Mitterrand, interviewé par deux journalistes belges qui poussaient les questions un peu trop loin – à son gré –, étala sa mauvaise humeur et mit fin à l’entretien, mais c’était en privé, et il n’insulta pas non plus ses deux tourmenteurs.

De Chirac, peu amateur d’entretiens en public, à l’exception de l’interview du 14-Juillet, toujours conduite par un PPD guère chicanier, on n’a rien retenu.

Il fallut attendre Sarkozy pour voir le président de la République, non seulement étaler avec effronterie des chapelets de mensonges évidents, mais injurier ses interlocuteurs, qu’en outre il tutoie. On n’a pas oublié son apostrophe à ce pauvre Laurent Joffrin, et les rires complices de l’assistance. Et c’est à cela que je voulais en venir. Rien n’aurait été possible sans la lâcheté de la corporation, qui, la première fois qu’un tel incident se produisit, aurait dû quitter la salle comme un seul homme et refuser de se prêter à tout autre opération médiatique sans avoir auparavant reçu les excuses tout aussi publiques du malotru.
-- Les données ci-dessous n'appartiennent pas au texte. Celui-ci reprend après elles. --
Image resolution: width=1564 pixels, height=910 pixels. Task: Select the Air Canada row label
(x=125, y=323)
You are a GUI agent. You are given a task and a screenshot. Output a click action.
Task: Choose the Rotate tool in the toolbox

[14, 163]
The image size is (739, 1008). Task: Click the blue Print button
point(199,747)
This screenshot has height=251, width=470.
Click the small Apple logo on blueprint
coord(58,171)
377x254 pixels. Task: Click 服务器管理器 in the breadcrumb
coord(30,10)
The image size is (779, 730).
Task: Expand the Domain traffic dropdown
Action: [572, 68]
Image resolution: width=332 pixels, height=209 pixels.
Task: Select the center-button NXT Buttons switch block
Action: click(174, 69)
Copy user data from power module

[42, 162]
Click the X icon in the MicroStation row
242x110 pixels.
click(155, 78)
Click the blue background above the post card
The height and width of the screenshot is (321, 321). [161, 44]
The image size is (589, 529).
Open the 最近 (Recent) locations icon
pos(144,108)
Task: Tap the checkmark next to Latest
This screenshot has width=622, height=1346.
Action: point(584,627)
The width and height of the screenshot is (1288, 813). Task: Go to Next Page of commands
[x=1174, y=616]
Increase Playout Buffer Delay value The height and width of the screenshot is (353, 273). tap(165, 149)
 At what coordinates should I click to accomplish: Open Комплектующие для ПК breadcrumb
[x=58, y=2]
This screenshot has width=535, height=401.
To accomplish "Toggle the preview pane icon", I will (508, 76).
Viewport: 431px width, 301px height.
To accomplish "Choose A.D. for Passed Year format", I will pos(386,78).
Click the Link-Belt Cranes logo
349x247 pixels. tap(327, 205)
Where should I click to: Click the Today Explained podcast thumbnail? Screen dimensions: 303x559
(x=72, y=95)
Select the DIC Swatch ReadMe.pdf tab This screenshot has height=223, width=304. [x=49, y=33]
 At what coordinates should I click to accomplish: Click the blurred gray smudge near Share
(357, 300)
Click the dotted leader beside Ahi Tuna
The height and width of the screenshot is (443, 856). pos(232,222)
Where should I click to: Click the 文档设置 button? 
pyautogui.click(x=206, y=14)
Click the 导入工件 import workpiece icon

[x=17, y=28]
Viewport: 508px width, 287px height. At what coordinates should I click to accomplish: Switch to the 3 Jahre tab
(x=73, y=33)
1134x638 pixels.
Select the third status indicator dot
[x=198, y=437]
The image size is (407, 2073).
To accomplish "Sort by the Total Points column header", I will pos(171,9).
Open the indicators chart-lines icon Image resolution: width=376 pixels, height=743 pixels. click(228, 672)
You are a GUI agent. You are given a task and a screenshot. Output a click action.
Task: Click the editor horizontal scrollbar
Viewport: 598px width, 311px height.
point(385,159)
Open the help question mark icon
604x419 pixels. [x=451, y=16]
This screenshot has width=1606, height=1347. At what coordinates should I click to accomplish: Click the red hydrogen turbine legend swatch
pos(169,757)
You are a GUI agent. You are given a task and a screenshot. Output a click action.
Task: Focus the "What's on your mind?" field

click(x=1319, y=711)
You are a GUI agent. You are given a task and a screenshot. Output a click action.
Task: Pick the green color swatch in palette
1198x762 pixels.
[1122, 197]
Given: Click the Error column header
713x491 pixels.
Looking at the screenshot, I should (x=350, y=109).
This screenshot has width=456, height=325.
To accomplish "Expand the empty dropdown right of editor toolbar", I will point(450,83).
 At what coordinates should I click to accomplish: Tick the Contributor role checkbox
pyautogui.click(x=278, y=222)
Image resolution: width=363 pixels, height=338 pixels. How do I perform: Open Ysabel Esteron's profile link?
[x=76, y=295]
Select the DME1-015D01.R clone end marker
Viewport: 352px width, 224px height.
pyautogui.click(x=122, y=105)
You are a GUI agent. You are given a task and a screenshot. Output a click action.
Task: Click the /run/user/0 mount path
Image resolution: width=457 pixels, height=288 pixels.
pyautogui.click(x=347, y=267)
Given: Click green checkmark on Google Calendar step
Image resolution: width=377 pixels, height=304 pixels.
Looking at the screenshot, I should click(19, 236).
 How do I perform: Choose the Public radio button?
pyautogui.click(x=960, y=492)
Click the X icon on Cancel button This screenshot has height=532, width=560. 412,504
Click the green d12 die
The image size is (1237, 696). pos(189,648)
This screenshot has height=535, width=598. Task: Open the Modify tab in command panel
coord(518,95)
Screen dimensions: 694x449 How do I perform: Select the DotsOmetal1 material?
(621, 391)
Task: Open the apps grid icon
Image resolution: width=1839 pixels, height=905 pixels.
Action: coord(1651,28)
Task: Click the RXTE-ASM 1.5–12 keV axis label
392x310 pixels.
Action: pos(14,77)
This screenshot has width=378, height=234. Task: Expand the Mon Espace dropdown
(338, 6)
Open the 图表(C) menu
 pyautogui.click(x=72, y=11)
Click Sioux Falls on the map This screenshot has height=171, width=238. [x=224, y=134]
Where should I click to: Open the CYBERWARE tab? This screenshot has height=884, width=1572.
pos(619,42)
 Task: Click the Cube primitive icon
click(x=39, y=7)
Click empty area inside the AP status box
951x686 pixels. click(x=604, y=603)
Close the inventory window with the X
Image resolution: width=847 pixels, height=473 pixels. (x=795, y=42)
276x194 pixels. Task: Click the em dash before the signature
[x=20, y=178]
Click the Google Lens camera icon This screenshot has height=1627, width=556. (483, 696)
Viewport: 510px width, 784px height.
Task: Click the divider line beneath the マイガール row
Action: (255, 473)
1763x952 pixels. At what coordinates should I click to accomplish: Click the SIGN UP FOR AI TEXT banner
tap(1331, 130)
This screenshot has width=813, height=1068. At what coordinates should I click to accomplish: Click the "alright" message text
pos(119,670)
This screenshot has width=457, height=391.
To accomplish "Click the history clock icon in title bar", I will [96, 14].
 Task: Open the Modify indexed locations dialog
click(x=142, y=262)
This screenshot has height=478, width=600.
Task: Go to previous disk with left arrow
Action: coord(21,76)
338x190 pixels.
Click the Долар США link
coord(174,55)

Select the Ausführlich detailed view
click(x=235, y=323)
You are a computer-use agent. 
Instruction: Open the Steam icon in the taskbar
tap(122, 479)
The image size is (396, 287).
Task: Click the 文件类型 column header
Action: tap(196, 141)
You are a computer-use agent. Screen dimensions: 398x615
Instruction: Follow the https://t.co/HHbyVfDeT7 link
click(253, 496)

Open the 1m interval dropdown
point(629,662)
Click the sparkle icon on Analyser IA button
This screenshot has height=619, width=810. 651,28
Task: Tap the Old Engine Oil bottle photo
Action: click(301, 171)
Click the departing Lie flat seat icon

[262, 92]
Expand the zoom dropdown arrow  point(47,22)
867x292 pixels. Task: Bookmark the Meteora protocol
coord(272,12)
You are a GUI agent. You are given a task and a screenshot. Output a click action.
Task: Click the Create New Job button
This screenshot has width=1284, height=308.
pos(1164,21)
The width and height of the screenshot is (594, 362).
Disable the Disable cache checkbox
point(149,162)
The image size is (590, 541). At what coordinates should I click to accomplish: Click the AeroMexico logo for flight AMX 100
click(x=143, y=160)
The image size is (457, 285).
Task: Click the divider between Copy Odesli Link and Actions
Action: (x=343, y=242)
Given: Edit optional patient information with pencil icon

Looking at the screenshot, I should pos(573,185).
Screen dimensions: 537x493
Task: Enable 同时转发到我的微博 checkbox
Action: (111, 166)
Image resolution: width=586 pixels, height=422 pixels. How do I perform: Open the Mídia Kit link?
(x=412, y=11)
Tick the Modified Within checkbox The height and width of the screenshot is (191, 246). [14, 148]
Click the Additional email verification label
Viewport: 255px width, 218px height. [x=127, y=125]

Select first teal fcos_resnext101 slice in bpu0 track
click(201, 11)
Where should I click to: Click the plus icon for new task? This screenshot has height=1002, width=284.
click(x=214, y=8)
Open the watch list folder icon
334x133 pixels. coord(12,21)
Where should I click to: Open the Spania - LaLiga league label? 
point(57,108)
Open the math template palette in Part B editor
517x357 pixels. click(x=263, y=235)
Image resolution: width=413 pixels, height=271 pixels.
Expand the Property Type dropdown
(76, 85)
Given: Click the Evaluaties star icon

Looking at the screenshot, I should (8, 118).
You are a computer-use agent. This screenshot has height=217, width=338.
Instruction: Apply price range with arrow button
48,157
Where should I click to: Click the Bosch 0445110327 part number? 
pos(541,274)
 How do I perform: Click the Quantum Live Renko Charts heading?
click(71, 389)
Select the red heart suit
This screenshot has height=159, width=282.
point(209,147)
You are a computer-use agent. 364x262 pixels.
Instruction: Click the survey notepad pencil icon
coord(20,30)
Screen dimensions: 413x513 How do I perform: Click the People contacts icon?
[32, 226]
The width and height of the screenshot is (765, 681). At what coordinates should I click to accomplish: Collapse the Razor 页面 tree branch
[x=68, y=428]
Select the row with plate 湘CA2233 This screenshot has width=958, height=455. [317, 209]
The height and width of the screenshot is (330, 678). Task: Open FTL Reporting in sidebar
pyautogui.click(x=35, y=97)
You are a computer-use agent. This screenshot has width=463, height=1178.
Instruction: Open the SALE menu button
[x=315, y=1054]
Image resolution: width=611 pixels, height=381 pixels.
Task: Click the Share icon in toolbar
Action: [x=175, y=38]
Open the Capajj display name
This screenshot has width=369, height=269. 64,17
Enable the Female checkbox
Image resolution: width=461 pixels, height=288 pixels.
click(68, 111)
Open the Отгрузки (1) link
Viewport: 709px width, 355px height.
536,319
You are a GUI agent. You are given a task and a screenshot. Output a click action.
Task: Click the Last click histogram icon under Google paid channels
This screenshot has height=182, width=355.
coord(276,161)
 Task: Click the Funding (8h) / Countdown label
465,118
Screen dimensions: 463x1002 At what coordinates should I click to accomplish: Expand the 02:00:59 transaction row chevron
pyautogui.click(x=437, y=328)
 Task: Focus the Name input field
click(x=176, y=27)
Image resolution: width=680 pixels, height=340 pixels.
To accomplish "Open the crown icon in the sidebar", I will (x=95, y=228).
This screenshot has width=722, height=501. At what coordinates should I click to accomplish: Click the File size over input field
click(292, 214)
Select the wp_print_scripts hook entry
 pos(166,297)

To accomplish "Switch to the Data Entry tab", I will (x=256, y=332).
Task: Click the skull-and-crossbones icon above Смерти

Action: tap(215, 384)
Aujourd’hui, celui-ci en est arrivé, à Lisbonne, à feindre de traiter de pédophile un des journalistes présents – plaisanterie vaseuse, et qui n’a rien à voir avec le comportement que devrait avoir en public un chef d’État. Là encore, pour réagir, la corporation a patienté, jusqu’à ce qu’il ait le dos tourné. À une autre époque, cela ne se serait pas passé ainsi.